_Source passage_:
━━━━━━━━━━━━━━━━━━━━━━━━━━━━━━

Io normaliztion:: Can be used to normalize the data to a PV that was stored in each image. Often left blank.
Wire Edge: Tells the reconstruction which edge(s) of the wire to use. We usually use Both Edges of Wire. This works best unless your sample has good crystalline grains larger than the wire diameter. Then you should use Leading Edge of Wire. The Trailing Edge is only for completeness, and is seldom used.
output type: Determines the number type that is used for saving the reconstructed images. Usually use default output type. However, it is possible to save disk space by choosing 2 byte signed int (short). This only works well when the reconstruction does not produce any really strong peaks. If you do not know what you are doing, use the default.
detector to use: You can specify the detector that is used. Generally this is a bad idea, the analysis programs should figure this out for themselves based on information in each image. So just choose -1 (auto). However if something is wrong, you can force a particular detector geometry to be used by specifying the detector here. Do not mess with this if you are not sure, just use auto.
buttons:
Done: Dismisses this dialog, all values entered in this dialog will be saved for use. If this button is disabled, try the Validate button.
Cancel: Cancel this dialog, do NOT use the values entered here, they are discarded. This is equivalent to just closing the window.
Validate: Does a simple check on the entered values. This is only a local check, the server is not involved. You have to do a Validate to activate the Done button.
Top

Set → Set 2D Files...

This is used to set the parameters needed for indexing many image files, probably a 2D scan.

file format:: path to the raw images. This is relative to the "path to data files" from the main panel. The %d is replaced by each integer in the range. This can have one or two format items, e.g. EW_%d_%d.h5, When there are two format specifiers, then it is necessary to also specify two ranges (inner and outer). The outer range goes with the first "%d", and inner with the last "%d". When the format has only one %d, then leave the out range blank.
inner range (required):: An integer range that designates the file numbers to process. If there are two format specifiers in the file format, then this is the last one. If there is one format specifier (i.e. %d) then this is the range used.
outer range (optional):: An integer range that designates the file numbers to process. This is only used if there are two format specifiers in the file format, then this loops over the first "%d". If there is only one format specifier then this field should be blank.
output xml file:: This is the path to the output xml file (contains result of indexing). The full path of this file from the server's point of view will be "path to data files"/"xml file for output". For 3D data this file name is automatically generated, but for 2D data you need to supply it.
detector to use: You can specify the detector that is used. Generally this is a bad idea, the analysis programs should figure this out for themselves based on information in each image. So just choose -1 (auto). However if something is wrong, you can force a particular detector geometry to be used by specifying the detector here. Do not mess with this if you are not sure, just use auto.
buttons:
Done: Dismisses this dialog, all values entered in this dialog will be saved for use. If this button is disabled, try the Validate button.
Cancel: Cancel this dialog, do NOT use the values entered here, they are discarded. This is equivalent to just closing the window.
Validate: Does a simple check on the entered values. This is only a local check, the server is not involved. You have to do a Validate to activate the Done button.
Top

Set → Peak Search...

This controls the peak searching which is a preliminary to the indexing. It is not used for energy scans (e.g. an energy wire scan).

━━━━━━━━━━━━━━━━━━━━━━━━━━━━━━

_Records provided_:
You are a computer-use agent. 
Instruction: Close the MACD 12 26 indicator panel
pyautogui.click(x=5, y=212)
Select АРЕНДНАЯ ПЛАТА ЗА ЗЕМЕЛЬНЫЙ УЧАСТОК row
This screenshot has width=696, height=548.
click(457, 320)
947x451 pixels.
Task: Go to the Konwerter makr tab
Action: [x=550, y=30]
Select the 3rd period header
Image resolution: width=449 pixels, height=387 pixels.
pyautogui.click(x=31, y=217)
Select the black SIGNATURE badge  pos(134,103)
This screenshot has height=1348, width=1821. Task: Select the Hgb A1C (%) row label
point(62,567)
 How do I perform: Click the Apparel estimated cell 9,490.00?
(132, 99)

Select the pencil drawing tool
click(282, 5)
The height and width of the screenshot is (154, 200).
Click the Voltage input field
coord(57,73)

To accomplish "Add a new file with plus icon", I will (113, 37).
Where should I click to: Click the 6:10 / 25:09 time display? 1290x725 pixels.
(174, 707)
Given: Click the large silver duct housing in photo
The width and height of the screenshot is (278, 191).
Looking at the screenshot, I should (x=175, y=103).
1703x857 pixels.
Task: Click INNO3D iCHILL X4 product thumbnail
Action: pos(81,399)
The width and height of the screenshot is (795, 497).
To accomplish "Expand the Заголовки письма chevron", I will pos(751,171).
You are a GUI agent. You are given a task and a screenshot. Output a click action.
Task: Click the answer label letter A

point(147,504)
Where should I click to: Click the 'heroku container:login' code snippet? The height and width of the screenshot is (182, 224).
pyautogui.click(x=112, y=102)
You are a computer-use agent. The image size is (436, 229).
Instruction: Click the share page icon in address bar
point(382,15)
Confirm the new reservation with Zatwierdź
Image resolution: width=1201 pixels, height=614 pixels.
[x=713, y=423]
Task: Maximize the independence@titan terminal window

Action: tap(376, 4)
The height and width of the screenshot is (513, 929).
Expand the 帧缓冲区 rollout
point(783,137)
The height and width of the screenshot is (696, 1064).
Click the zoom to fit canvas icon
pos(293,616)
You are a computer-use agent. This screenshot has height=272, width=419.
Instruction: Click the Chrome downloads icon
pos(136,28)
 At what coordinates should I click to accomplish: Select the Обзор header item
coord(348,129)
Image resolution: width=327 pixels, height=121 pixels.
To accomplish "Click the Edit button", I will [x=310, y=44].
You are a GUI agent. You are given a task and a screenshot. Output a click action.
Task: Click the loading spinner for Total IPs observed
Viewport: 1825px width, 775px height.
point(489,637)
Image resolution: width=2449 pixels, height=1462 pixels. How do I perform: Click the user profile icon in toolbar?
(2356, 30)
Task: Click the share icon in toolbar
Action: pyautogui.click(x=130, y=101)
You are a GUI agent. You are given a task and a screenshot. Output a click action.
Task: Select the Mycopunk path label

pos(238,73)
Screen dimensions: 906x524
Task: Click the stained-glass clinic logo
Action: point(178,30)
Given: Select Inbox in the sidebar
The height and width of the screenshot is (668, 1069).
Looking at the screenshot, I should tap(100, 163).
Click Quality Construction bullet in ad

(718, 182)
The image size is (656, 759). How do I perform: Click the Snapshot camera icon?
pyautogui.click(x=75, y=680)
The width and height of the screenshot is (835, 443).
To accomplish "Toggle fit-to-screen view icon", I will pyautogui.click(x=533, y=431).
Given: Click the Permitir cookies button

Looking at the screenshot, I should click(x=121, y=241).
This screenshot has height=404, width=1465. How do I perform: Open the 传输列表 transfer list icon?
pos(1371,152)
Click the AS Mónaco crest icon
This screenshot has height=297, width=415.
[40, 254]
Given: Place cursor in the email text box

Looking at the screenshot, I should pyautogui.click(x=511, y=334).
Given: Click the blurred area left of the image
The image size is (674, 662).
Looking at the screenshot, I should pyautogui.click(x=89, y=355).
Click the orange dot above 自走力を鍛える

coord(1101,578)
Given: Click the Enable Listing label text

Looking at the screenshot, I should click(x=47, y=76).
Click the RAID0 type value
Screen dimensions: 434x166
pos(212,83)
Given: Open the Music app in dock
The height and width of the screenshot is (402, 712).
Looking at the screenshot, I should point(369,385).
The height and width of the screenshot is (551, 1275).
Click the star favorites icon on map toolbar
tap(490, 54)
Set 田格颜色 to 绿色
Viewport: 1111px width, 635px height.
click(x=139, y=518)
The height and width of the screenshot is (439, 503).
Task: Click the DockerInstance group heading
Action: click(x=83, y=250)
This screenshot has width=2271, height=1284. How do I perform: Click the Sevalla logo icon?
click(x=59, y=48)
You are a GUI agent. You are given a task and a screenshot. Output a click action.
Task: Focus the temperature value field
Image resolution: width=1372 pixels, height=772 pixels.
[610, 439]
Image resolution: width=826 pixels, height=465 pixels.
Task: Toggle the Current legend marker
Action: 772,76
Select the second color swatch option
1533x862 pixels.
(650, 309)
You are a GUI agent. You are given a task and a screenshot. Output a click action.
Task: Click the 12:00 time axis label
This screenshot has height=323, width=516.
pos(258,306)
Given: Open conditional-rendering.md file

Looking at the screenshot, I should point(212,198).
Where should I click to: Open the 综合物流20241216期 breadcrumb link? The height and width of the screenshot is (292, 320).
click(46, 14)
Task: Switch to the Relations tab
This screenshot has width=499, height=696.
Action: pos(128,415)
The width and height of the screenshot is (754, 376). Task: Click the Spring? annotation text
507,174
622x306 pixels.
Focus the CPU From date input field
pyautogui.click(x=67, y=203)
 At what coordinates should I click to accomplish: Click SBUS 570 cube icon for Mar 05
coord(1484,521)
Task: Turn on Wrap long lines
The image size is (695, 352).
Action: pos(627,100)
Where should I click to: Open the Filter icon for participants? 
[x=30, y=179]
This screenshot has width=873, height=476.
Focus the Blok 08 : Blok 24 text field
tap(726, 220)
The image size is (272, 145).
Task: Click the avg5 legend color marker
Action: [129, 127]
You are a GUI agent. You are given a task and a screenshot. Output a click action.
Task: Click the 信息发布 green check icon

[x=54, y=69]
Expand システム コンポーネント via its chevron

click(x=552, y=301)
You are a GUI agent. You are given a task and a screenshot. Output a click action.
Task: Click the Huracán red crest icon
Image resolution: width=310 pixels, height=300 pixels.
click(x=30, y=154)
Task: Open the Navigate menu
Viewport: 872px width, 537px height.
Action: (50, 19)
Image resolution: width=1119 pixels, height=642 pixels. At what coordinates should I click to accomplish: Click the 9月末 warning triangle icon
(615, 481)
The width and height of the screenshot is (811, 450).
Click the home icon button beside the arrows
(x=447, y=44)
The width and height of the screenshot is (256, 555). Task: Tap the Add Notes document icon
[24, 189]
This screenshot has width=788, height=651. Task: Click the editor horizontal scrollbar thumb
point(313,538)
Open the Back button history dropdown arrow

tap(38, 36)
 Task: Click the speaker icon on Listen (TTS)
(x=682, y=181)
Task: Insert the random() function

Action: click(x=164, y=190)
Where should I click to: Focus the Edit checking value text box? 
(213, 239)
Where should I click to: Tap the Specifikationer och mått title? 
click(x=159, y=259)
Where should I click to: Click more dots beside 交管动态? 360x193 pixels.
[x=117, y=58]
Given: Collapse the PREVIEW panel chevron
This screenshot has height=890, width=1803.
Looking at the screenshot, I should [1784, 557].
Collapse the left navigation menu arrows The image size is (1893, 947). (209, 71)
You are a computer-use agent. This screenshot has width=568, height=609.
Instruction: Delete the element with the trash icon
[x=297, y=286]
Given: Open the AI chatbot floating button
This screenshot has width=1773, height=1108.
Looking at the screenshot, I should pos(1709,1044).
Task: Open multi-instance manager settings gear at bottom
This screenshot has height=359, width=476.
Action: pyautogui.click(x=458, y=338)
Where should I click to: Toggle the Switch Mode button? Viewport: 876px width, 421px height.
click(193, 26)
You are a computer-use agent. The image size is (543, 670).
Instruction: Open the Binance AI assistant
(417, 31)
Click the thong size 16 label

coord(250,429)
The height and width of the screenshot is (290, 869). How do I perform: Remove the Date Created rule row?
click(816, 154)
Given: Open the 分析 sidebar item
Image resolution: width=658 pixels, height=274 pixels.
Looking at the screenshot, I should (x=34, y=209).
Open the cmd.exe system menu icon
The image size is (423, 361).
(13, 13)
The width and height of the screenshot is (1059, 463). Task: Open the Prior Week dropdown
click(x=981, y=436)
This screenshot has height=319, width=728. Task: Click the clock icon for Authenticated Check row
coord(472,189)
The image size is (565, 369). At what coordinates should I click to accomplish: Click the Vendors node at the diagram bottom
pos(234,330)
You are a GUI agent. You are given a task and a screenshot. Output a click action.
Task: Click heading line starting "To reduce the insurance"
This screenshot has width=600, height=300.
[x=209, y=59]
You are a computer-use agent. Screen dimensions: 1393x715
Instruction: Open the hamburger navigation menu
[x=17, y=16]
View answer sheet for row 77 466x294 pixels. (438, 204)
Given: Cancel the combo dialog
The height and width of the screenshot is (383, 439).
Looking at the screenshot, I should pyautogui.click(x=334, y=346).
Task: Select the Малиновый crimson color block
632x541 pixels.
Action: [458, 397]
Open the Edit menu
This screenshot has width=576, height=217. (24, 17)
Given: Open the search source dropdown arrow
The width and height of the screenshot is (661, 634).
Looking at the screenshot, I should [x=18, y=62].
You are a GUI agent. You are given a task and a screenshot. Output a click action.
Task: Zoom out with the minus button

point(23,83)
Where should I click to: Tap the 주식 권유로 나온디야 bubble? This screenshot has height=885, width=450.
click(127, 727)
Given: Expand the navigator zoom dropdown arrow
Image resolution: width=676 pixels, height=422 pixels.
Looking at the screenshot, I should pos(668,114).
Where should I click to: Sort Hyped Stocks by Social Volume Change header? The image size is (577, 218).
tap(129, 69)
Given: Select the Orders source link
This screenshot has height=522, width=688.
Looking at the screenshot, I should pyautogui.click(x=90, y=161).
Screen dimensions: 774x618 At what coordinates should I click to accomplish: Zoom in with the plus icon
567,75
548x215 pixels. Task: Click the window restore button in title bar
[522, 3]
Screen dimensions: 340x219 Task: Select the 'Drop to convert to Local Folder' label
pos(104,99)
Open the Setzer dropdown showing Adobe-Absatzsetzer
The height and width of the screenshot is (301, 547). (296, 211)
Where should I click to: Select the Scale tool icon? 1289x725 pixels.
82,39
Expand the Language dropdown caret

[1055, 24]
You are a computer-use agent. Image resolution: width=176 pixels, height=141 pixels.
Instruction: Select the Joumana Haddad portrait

━━━━━━━━━━━━━━━━━━━━━━━━━━━━━━

_Given instruction A_:
Can you return, word for word, the stretch of the software help text that begins at "Wire Edge: Tells" and stops after "is seldom used."?
_Given instruction B_:
Could you resume the software help text on dialog settings from where it stops?

_Task output A_:
Wire Edge: Tells the reconstruction which edge(s) of the wire to use. We usually use Both Edges of Wire. This works best unless your sample has good crystalline grains larger than the wire diameter. Then you should use Leading Edge of Wire. The Trailing Edge is only for completeness, and is seldom used.

_Task output B_:
box size: Gives a size used for finding and fitting a peak. Typical values are 5 for sharp peaks, and 18 for larger peaks.
max R-factor: Reject peaks whose fit has an R-factor greater than this value. Usually use 0.5.
threshold: The threshold used for peak searching. Usually just use nan, and let the program choose one for itself.
thresholdRatio: This provides help to the program when auto setting the threshold for peak searching. When the threshold is specified, this is ignored. You may also set this to nan, and let the program choose one for itself.
min spot size: Reject spots with size smaller than this number. For larger spots use 1.1, for sharp peaks or for Gaussian shapes use smaller values such as 0.3.
min spot distance: Do not accept peaks that are within this distance from each other. This keeps fitted peaks from being to close together.
max number of spots: Used to limit the number of spots found and fitted. Use -1 to accept all. Hoever, big nubmers (>50) can sometimes cause problems with the indexing.
Smooth before fitting, Check Box: This does a smooth operation on the image before fitting, not usually needed. This only works when using peaksearchBox.
Gaussian/Lorentzian: Function to be used for fitting the peaks. The Gaussian definitely works better for sharp peaks, and is usually a better choice.
buttons:
Done: Dismisses this dialog, all values entered in this dialog will be saved for use. If this button is disabled, try the Validate button.
Cancel: Cancel this dialog, do NOT use the values entered here, they are discarded. This is equivalent to just closing the window.
Validate: Does a simple check on the entered values. This is only a local check, the server is not involved. You have to do a Validate to activate the Done button.
programs:
XY program:: Name of program (relative to the "binary path") to be used for finding peaks on images. Usually use peaksearch, sometimes peaksearchBox works better, but rarely. If you are using a special peak search routine, here is where you specify it.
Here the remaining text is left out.